Seize the moment to start running. Winter excuses are in the rearview, and the promise of better weather makes it easier to get started. But to better anticipate pitfalls and help ensure success, we asked area coaches for advice on what to expect and managing expectations.
Buy just a little new gear.
“Start in new shoes,” said Jacqueline Sommer, a marathoner and St. Louis-based coach with Team RunRun, an online service. “Any of the local running stores will take the time to talk with you, check your stride, and suggest a pair of shoes tailored to you.”
She also suggested a high-impact sports bra for women.
Mark Spewak of Spewak Training, also in St. Louis, advocates adding a smart watch or fitness tracker as well as an anti-chafing balm (such as Body Glide).

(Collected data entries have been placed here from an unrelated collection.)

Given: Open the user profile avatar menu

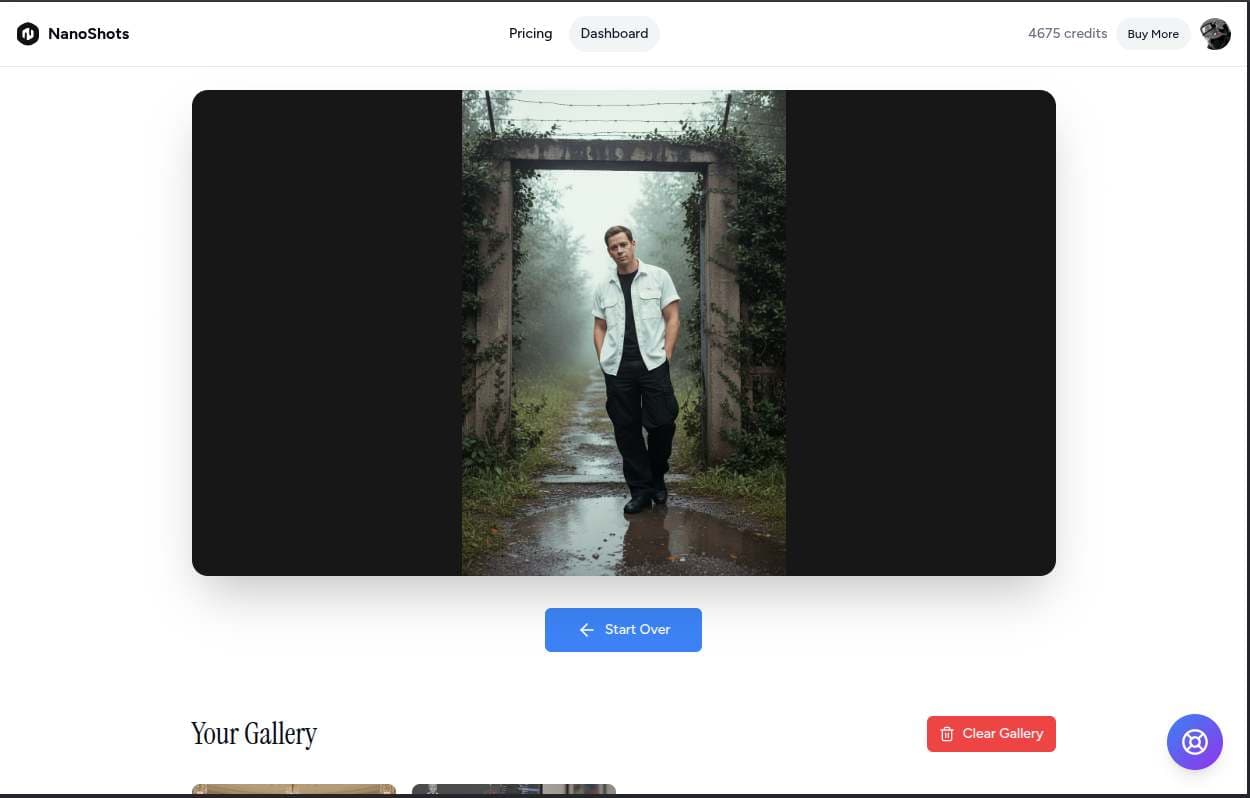Looking at the screenshot, I should click(x=1215, y=34).
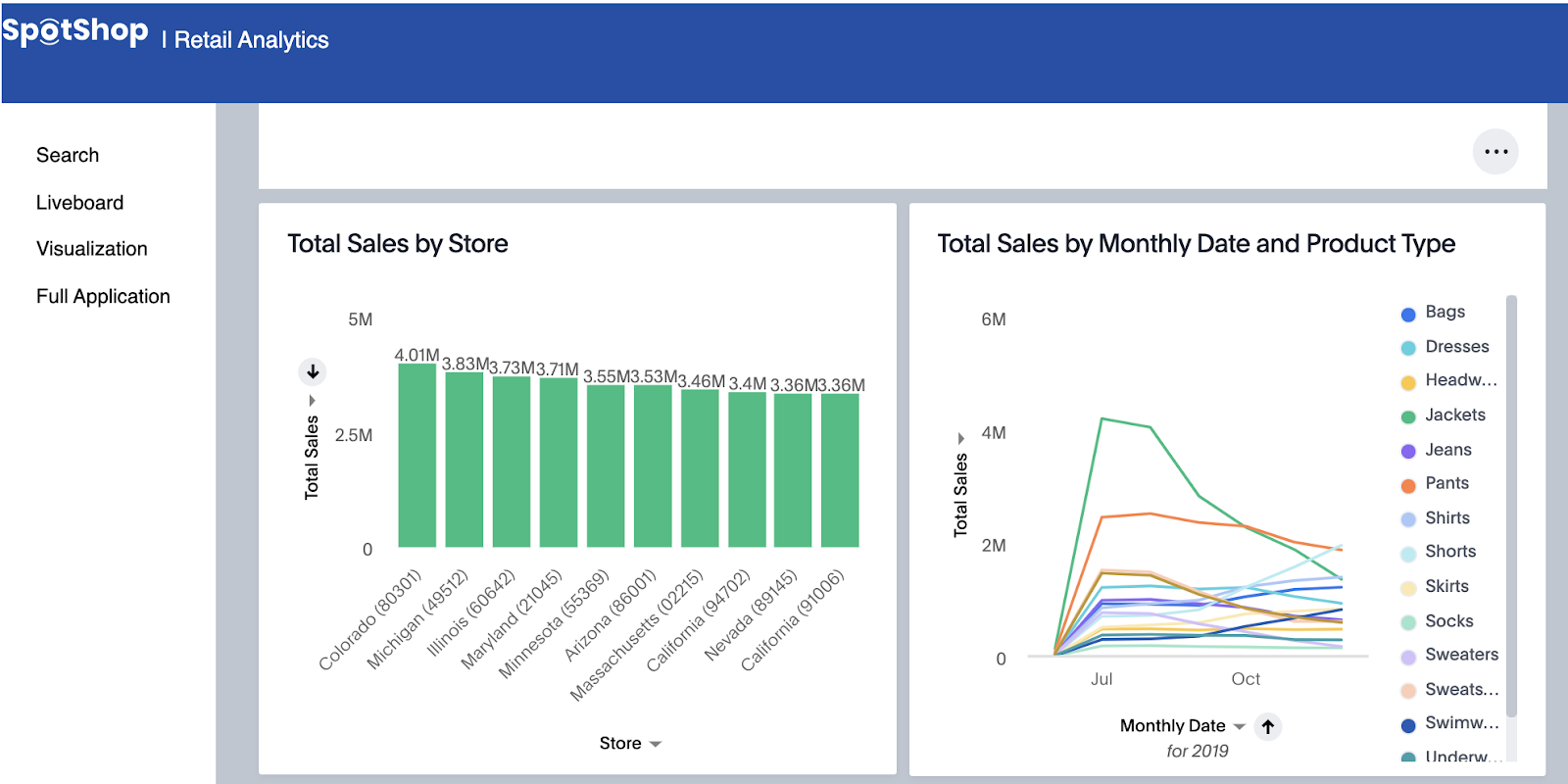The height and width of the screenshot is (784, 1568).
Task: Go to Search in the sidebar
Action: (x=68, y=155)
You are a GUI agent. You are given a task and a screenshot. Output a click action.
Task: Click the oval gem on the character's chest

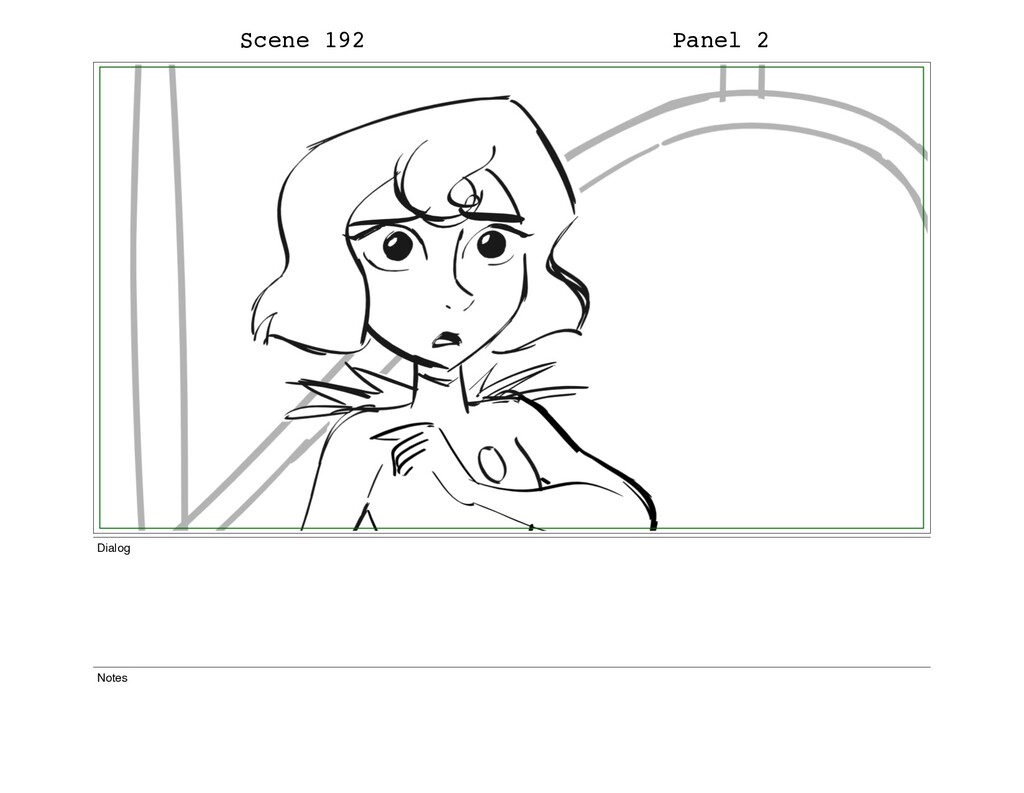click(491, 464)
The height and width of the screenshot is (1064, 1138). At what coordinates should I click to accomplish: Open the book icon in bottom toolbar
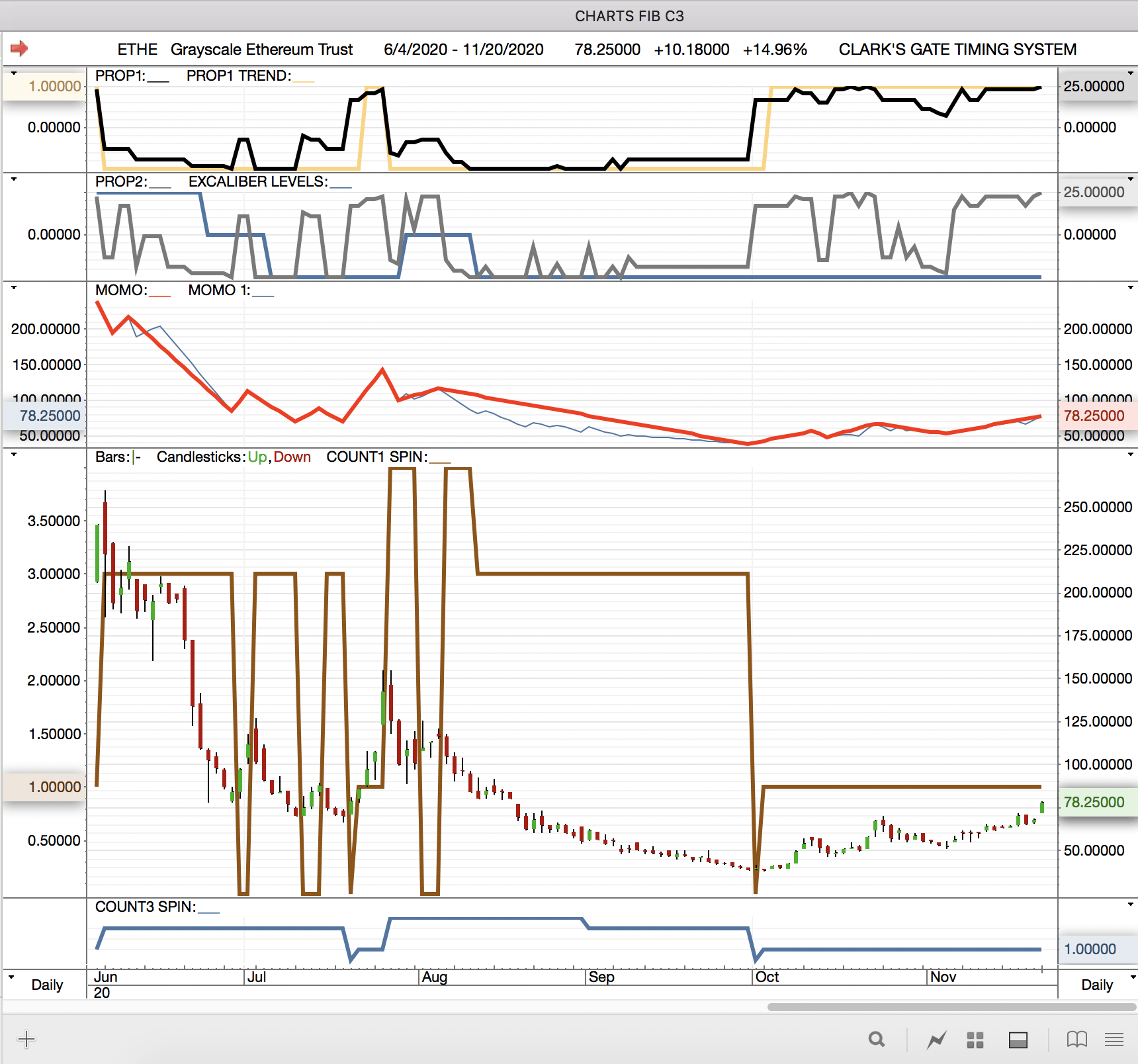(1076, 1040)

Ease into running. But commit to the program.
Spewak says it can be trickier for someone returning to running after a long hiatus than for a first timer. “I want them to know it’s great to start again, but we’re not going to run every day.”
Ask yourself how active you’ve been in the past eight weeks, Sommer says. “If you’ve done nothing, start there,” which mean two or three intervals of 5 to 10 minutes of walking, followed by running for as little as 30 seconds.
Both coaches recommend movement every day, starting with two to three days of running/walking a week and alternating with other exercise. Sommer integrates yoga; Spewak alternates biking or walking the dog.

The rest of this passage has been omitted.